Geophysical exploration is based on the measurement of physical properties associated with geologic features. As a means of both airborne and ground prospecting for mineral deposits, it involves the recognition of contrasts in properties between the deposit and the adjacent rock, generally to depths on the order of 330–660 ft (100–200 m), and the definition of deeper structural and lithologic features to be used as guides to ore mineralization. Magnetic, electrical, electromagnetic, and radioactive methods are the most widely used in prospecting for ore and industrial minerals deposits. Geophysical surveys are often made by several methods, so that more than one physical property can be taken into account.
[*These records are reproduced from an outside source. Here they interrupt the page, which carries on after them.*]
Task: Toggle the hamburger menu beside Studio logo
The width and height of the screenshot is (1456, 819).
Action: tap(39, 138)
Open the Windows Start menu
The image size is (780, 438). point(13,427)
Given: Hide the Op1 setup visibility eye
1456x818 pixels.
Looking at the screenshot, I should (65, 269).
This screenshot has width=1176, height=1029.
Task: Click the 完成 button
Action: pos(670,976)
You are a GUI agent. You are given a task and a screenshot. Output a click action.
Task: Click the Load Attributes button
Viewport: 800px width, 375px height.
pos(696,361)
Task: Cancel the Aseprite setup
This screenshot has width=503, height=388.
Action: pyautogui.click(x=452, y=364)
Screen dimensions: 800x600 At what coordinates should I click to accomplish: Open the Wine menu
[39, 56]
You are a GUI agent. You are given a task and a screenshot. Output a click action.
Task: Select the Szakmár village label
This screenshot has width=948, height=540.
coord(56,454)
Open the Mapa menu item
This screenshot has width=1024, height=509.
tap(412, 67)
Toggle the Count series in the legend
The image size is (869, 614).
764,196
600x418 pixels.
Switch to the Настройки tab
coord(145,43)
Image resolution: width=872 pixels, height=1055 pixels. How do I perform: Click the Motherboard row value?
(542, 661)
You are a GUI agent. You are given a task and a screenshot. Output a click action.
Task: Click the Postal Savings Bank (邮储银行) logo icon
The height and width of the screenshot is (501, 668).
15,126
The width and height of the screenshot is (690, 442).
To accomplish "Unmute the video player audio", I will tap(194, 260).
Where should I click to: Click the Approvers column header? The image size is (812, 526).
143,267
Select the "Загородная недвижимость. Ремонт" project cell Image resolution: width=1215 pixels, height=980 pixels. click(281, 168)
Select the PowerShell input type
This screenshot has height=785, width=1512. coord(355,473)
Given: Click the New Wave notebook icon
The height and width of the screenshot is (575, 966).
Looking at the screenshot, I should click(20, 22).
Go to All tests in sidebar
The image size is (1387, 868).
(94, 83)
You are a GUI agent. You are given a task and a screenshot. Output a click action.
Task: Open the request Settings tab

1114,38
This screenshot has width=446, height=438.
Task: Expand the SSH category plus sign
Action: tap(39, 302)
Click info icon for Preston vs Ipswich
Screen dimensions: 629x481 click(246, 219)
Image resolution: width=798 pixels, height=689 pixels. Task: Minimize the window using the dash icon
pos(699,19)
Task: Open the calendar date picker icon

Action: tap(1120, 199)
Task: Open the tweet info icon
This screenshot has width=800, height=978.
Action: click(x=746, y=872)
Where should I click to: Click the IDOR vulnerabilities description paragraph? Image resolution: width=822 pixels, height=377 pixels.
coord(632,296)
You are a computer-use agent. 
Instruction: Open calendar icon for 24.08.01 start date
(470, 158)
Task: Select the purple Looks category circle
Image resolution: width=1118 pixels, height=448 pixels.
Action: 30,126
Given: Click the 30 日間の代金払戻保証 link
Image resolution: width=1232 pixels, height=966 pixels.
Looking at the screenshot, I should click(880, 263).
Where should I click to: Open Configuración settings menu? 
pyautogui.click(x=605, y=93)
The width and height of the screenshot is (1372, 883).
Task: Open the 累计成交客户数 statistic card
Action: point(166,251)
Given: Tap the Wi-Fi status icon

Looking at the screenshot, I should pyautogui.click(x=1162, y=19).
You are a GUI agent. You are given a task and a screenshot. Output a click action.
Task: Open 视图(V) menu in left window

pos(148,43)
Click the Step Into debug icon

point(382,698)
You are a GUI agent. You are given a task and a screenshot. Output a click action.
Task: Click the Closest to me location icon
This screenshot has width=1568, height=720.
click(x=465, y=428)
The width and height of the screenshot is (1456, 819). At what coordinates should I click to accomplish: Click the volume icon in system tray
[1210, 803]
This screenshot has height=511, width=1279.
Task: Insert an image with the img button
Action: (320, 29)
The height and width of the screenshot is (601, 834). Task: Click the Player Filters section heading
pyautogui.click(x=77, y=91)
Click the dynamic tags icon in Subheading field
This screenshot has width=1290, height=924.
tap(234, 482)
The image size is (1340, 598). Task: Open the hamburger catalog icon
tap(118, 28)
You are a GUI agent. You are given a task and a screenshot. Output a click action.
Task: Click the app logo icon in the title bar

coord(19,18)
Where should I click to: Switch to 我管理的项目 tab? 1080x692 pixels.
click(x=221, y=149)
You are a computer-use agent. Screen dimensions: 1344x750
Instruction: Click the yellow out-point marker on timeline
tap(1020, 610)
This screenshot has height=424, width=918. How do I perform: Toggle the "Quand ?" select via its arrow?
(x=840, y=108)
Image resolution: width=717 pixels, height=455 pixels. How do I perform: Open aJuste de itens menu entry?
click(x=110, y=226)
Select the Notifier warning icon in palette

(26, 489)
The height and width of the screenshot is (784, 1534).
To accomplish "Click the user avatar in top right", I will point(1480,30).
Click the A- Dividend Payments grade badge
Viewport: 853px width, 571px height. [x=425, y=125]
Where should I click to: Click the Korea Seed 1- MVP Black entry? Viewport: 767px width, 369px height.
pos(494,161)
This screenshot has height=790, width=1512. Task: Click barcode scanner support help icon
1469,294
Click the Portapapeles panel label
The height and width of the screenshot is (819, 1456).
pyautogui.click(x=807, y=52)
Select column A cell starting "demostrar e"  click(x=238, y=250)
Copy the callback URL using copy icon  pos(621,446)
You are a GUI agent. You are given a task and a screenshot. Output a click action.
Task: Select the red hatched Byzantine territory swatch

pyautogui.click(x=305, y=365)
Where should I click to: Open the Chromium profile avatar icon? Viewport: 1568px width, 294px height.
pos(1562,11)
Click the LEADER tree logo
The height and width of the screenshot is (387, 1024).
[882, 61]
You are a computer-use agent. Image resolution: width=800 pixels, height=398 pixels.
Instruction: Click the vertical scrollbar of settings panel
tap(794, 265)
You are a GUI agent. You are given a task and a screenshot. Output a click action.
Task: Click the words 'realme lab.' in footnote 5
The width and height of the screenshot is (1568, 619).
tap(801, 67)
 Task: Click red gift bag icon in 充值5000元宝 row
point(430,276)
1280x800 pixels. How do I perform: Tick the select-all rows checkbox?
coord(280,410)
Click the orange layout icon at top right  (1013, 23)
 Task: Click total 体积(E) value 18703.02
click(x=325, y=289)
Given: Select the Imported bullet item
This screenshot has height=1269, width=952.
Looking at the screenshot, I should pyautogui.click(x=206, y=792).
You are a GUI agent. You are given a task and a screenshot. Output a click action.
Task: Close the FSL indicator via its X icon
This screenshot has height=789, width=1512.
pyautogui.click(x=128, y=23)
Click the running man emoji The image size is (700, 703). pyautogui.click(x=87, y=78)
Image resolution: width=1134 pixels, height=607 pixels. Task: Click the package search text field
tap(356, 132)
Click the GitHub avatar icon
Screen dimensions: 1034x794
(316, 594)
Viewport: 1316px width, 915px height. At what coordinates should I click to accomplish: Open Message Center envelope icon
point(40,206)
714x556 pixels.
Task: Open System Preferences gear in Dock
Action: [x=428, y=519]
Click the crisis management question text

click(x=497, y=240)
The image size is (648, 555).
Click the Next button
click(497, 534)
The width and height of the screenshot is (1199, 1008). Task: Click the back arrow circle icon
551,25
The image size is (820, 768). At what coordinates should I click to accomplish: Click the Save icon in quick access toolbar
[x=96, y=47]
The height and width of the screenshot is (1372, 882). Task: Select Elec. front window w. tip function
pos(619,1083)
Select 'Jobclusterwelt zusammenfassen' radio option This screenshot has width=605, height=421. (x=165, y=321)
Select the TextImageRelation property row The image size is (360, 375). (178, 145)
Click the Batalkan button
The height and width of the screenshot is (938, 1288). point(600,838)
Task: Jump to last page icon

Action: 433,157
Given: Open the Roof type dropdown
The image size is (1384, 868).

Drilling is the principal method of subsurface prospecting where evidence of ore mineralization and geophysical or geochemical anomalies indicates a target for prospecting at a depth of more than a few feet. Geophysical information is obtained by the probing or logging of drill holes. Electrical and electromagnetic logging is done in holes drilled in search of metallic orebodies; with these methods, the radius of search is extended considerably beyond that of the small-diameter cylinder of sampled rock. Gamma-ray methods of geophysical drill-hole logging have become standard practice in prospecting for uranium ore.